Johns Hopkins Hospital service workers protest for a livable wage, 2014

But this is only one step on our path of healing. We must place a priority, a political will, for racial equity. We must fund affordable housing and decrease homelessness; fund health centers to effectively serve our poor and racially disenfranchised; we must educate, in all schools whether in white or non-white neighborhoods, about the true history of racism and segregation so the future generations do not repeat their ancestors mistakes; we must remove ineffective people from offices who perpetuate racial division to benefit those historically in power; we must divest from banks and lenders like Bank of America, Wells Fargo, Chase Bank and other members of the ‘wall street gang’ who prey on black and brown people to assure continued poverty of people and neighborhoods; we must past laws in every city that requires a living wage is paid to all and redistribute unfair incomes given to presidents and top officers of corporations to fund this, private or non-profit; we must tax the rich to fund the path out of poverty and racism which redistributes this wealth assembled through exploiting the poor and people of color; we must invest in our historically disinvested neighborhoods like Ferguson in Missouri and East Baltimore in Maryland which visually continue to affirm the deep racial divides which exist and which must be addressed from the ground up for racial healing to occur. In effect, we must protest the status quo and accepted perception perpetuated by a white-dominated America that the American dream is accessible to all. We must do so in the streets, the board rooms, the class rooms, the halls of justice and the ivory halls of institutions, the press rooms, the bathrooms, the clinics, the employment lines and the unemployment lines, the churches, temples, synagogues, in nursing homes and child-care centers, in solitude, in community, in silence and out loud, we must protest for peace and racial equity now.

The vitality of our communities, our country, is at stake until racial healing occurs. The term ‘superpower’ used by the current president and his predecessors is a farce until we act at home the way we preach abroad. Mainstream media perpetuates the myth of a harmonious USA living an American dream desired by other countries, alternative media provides us too often the grim reality of the effect of racist and classist division. While each provides a glimpse of someone’s reality, having all our realities acknowledged so we can choose and envision change based on truth is critical. The media must help us broadcast truth to the masses. Change must come at all levels and begin with us: what privileged white-determined perceptions do we have of our brothers and sisters of color, whether of color or white? We must challenge those with power to imagine and practice change by stretching their privileged belief systems. Our current administration must increase the chances that this American dream they broadcast abroad is obtained first, by the descendants of the first Americans who slaved and died for this country- the black and brown people of America-even while we invite other vulnerable and privileged  populations from abroad to reach for that dream with us.

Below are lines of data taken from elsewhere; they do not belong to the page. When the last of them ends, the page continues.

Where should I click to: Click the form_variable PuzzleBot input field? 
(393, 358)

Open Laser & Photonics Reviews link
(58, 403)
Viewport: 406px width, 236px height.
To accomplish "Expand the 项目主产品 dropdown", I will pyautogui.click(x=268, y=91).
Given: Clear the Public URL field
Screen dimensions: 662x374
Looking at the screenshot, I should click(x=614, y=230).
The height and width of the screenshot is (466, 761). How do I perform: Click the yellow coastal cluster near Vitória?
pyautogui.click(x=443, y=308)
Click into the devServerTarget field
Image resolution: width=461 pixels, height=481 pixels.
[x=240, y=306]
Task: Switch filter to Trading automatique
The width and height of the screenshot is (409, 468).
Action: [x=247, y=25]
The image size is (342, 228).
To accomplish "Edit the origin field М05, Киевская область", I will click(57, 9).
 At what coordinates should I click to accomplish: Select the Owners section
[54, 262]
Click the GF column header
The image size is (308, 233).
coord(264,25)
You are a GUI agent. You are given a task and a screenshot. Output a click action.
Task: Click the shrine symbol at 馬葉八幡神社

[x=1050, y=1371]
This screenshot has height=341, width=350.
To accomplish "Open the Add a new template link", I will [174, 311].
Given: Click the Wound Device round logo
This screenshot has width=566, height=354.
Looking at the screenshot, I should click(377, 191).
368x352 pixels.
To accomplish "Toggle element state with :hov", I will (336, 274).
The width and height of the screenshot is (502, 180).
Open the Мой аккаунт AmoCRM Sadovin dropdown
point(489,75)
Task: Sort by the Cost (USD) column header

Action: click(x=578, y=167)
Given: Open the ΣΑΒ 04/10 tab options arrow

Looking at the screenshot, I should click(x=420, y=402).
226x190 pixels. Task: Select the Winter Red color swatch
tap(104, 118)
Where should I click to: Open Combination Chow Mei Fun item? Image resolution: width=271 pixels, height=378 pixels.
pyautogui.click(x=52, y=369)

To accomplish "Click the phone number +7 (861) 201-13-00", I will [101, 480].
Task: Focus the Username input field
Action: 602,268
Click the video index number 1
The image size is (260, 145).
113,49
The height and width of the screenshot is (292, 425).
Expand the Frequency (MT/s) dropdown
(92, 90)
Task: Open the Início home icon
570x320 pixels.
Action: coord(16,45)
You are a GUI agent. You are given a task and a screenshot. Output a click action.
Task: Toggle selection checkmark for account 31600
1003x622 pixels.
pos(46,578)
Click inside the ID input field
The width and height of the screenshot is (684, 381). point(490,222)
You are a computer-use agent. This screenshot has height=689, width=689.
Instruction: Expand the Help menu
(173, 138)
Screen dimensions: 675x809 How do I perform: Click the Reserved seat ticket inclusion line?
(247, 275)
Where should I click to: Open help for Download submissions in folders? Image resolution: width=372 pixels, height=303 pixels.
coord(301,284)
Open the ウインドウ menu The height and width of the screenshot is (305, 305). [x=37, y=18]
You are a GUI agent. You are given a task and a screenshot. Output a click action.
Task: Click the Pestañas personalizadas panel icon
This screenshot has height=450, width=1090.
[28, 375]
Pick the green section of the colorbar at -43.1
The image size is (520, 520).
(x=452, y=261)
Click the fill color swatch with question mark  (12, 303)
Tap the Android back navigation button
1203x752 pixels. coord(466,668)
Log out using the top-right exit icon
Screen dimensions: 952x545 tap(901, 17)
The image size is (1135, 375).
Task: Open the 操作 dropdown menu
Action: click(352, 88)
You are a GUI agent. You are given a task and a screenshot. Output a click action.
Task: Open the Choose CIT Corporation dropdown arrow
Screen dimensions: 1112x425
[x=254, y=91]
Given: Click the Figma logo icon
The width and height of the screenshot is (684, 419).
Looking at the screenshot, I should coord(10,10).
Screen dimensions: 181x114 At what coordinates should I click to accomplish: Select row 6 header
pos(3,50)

Acutely, rebuilding communities such as Ferguson, rife with racial tension, with the voice and presence of community is a step toward healing any disaffected community. In a recent interview President Obama noted that the war-torn countries in the Middle East cannot be rebuilt with the US going in and telling them what is best for them; it must happen from within these countries, led by the affected people. He continued that anything else is simply temporary, an interim period that puts a lid on things, until destruction later erupts. This truth must be brought back home, in America, supported by the powers of this administration. Such wisdom can usher in a new way of community healing, one that respects the experience of those most impacted by the many band aids that placed lids on the racial tensions that exists across America. Ferguson, Missouri is an opportunity for us to heal these tensions and abandon the path of separation we have been on for too long. Acting today for racial healing continues the path of our ancestors and assures that future generations realize freedom from the tyranny of racial oppression.